Does somebody here know the technical reasons?
I find speech-to-text dictation a productive way to crank out a draft. So far, voice typing is the easiest approach on Linux that I've found. But I'd prefer Firefox. Any other suggestions for easy STT on Linux? Punctuation identification is preferred but optional. It's a Kubuntu system with only CPU, no GPU.
IMO it's good if we don't make web platform features unfeasible to implement locally, so I think mozillas stance makes sense. A new browser should not have to have the backing of a massive cloud provider willing to give away compute for free.
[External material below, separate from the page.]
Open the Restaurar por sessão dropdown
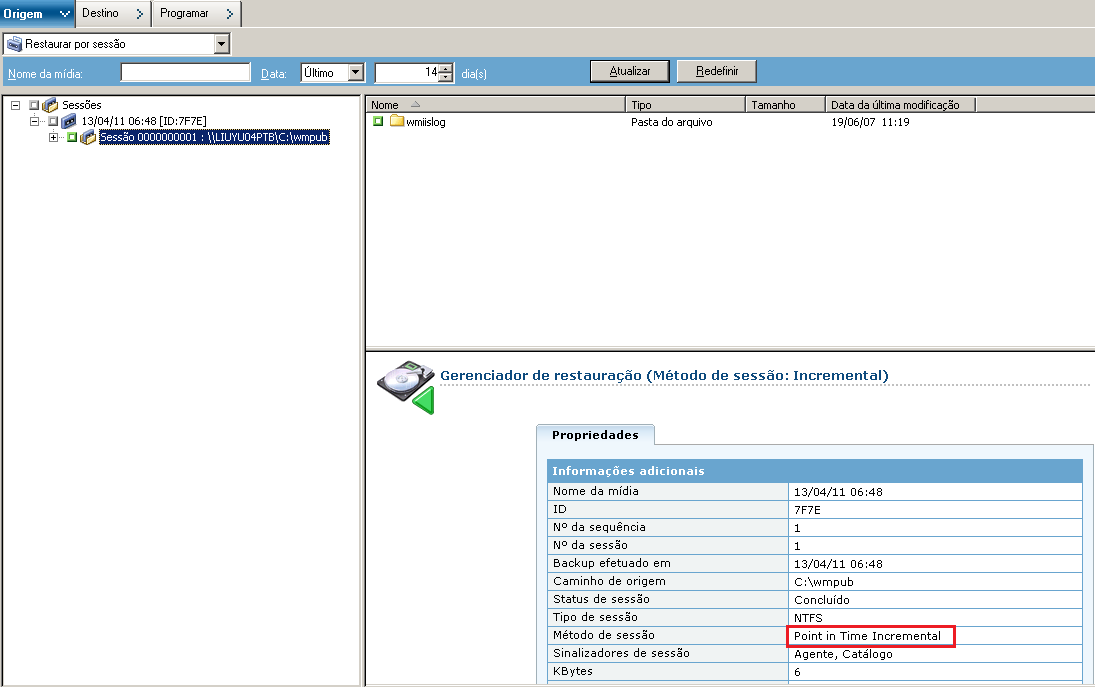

And just FYI I'm working on turning my state of the art speech recognition paper (TEVR, token entropy variance reduction) into a developer-friendly binary which will run offline on your GPU and, hence, be fully private, and offer a scripting API on localhost. Testing WER on LibriSpeech clean is 2.3, so slightly worse than an offline wav2vec2 1B, but years ahead of Kaldi, Vosk, coqui and the usual streaming cloud services.
I estimate it'll be 2 more months until I can post Linux binaries. Won't be open source, though.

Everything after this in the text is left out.